Giovanni Pascoli, in un suo poemetto in latino che vinse la medaglia d'oro al Certamen Hoeufftianum nel 1910, probabilmente influenzato dalla lettura del Quo vadis?, interpreta l'episodio in chiave romantica e fa di Pomponia Grecina l'eponimo della virtù femminile cristiana. Nel suo "Pomponia Graecina" viene esaltata la fermezza di Pomponia che viene posta dal marito di fronte ad un'alternativa crudele: sacrificare agli dei, secondo il «buon costume degli antichi padri», o la separazione dal figlio.
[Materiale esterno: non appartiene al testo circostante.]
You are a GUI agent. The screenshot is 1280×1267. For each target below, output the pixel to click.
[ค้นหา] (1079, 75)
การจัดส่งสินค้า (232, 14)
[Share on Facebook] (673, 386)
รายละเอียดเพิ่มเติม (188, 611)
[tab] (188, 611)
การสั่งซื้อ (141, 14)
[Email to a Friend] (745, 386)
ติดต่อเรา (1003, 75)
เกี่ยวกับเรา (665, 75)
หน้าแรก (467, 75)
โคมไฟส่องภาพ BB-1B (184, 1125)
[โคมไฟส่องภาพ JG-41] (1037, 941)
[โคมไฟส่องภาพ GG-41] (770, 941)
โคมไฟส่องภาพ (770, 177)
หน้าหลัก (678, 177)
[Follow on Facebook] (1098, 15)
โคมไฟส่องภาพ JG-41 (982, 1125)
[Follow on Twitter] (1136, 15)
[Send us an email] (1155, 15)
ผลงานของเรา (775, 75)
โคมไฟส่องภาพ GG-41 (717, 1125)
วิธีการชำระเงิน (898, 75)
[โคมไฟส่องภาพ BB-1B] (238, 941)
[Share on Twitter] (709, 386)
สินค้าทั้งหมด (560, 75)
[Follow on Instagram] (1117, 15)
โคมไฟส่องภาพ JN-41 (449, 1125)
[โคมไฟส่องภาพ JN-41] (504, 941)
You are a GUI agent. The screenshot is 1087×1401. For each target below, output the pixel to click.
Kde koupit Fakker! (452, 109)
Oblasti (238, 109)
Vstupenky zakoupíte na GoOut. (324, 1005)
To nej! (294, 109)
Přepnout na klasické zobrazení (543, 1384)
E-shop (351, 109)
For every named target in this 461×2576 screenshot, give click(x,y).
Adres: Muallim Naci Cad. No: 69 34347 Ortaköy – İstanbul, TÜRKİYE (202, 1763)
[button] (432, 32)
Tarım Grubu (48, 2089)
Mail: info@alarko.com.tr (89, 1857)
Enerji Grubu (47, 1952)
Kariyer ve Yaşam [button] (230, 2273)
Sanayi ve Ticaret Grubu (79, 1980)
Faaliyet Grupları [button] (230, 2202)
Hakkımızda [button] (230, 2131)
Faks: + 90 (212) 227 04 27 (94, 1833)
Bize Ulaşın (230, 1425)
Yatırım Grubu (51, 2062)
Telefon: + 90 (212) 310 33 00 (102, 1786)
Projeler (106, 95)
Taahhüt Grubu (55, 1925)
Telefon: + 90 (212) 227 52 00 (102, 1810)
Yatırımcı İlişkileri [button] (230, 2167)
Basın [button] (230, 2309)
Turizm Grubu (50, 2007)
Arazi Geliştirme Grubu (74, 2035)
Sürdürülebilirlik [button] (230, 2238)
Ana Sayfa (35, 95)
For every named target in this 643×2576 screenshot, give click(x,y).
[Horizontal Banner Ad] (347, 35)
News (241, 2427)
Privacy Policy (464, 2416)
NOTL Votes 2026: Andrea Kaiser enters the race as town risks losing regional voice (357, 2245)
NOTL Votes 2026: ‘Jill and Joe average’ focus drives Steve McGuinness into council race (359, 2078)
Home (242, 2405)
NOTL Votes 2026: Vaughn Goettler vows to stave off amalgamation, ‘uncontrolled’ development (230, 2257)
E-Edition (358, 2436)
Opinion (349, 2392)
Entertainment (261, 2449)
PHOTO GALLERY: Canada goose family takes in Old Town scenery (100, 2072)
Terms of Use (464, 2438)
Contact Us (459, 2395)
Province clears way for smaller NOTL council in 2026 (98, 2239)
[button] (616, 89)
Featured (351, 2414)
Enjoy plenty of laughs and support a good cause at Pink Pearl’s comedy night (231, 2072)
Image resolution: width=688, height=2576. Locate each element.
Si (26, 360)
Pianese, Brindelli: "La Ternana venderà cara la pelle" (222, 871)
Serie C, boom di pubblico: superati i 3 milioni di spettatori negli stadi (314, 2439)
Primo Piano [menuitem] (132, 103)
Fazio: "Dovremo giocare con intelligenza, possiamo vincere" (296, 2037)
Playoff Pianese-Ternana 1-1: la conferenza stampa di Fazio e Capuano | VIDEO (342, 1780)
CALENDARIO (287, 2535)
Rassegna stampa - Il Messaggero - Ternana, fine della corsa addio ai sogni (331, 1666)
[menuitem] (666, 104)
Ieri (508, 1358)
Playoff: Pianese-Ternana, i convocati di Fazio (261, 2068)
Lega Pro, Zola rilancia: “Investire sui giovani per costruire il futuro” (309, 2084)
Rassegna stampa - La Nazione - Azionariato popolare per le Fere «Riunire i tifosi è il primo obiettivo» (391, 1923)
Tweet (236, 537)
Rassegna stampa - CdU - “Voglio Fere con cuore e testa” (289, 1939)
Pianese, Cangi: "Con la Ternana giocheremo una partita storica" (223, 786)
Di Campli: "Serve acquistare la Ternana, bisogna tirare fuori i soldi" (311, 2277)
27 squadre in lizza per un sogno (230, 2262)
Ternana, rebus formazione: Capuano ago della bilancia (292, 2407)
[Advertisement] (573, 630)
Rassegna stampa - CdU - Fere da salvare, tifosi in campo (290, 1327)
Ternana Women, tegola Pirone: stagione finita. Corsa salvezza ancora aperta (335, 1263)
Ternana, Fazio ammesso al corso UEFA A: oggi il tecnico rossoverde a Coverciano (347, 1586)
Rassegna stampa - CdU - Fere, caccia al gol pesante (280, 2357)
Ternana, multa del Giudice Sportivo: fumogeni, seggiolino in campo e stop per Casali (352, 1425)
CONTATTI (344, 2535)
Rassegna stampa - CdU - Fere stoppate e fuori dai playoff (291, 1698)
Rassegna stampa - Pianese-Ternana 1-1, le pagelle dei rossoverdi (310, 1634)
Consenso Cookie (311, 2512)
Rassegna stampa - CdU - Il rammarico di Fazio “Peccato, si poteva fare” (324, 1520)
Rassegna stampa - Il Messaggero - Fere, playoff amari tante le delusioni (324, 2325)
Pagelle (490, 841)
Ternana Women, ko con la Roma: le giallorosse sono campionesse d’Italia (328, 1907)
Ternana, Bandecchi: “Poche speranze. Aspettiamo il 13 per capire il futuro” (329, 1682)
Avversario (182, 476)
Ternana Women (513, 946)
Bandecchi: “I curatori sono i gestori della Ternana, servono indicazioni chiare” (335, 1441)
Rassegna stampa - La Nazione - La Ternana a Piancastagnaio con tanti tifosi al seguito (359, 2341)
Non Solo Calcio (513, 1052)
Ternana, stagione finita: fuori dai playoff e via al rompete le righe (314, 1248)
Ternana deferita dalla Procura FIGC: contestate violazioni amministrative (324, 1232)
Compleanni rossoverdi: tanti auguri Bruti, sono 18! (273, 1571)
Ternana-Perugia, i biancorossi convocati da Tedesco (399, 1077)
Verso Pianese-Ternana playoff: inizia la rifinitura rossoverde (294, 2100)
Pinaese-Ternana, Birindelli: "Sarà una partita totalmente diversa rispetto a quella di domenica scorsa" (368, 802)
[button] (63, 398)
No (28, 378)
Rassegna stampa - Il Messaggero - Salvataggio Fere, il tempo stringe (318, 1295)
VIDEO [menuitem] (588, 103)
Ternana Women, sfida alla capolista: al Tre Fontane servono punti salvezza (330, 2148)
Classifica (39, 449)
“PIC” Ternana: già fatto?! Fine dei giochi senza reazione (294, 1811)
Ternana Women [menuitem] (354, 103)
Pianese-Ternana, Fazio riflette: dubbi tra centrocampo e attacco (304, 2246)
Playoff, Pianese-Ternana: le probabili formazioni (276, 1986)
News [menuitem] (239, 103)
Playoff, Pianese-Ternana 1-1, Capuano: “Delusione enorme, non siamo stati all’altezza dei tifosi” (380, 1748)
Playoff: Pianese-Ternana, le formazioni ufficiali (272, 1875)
''Decisamente evitava spettacoli, gare, pubbliche cerimonie; non mai atterrirono il suo cuore con i loro ruggiti i leoni, quando mangiavano nel circo, non mai si dilettò a guardar le braccia flessuose d'un mimo danzante, né l'azzurro auriga alle briglie legato strettamente, mai ritta su un carro sferzò i cavalli con cuore esultante, mai un gladiatore morituro vide Grecina in un palco dorato tendere il pollice verso.'' ..... Ma la gente malignava su lei, che su di sé ogni chiacchiera evitava, conforme ad antica costumanza. «Ma Grecina in casa cos'ha mai da custodire così, come fa? Fila la lana? Tesse la tela e poi la disfà per tutto l'anno? 'Il marito tornato è poco fa, riceve l'ovazione e lei lo abbraccia, tuttavia si mostra come afflitta: è ammalata e odia la luce? Se ne sta sempre nel buio relegata? In quali templi divini si reca o per pregare o per offrire ringraziamenti agli dèi? Quali voti ha promesso ed ora scioglie?»

La fantasia del Pascoli si nutre di quanto il romanticismo ottocentesco, permeato da una religiosità semplice e popolare, aveva stampato nella testa dei più, contrapponendo i pii e miti cristiani ai corrotti ed amorali "pagani" portatori di ogni vizio.

«Ma è falso quel che dici! – fe' Pomponia,con sicurezza sollevando il capo – Stimiamo infatti che la stirpe umana sia quasi comunanza di fratelle una grande alleanza di sorelle, avendo Dio per padre tutti noi. Quanto alla vita, o mio diletto sposo, io non l'odio e non l'amo, essa è una via: importa solo dove ci conduce.

Che è la temuta, esplicita, e invano scongiurata, professione di fede cristiana di Pomponia. L'epilogo è ineluttabile:

Tu onora gli dèi con l'incenso o prendi la tua roba ed esci fuori di qui. In questa casa mi consolerà abbastanza il mio piccolo Aulo.

La poveretta, udendo la vocina del figlio che cerca la sua mamma

rimane ferma lì, guardando attorno e, preso l'incensiere per un attimo, sul fuoco getta tre grani d'incenso. Per l'atrio il grato odore si diffonde. Tutti esplodono in applausi. Aulo Plauzio: «O sposa mia onestissima, da giudice io ti proclamo libera da colpa».

La povera Pomponia vivrà d'ora in poi in perenne tristezza. Si rifiuterà di continuare a raccontare al figlioletto le storie dei Vangeli che tanto l'affascinavano, in preda ai sensi di colpa. Passa qualche anno, c'è il grande incendio e i cristiani vengono arrestati come presunti colpevoli. La tragedia si compie quando la donna, aggirandosi fra le catacombe, scoprirà il cadaverino del compagno di giochi del figlioletto, proclamatosi cristiano, sbranato dalle belve.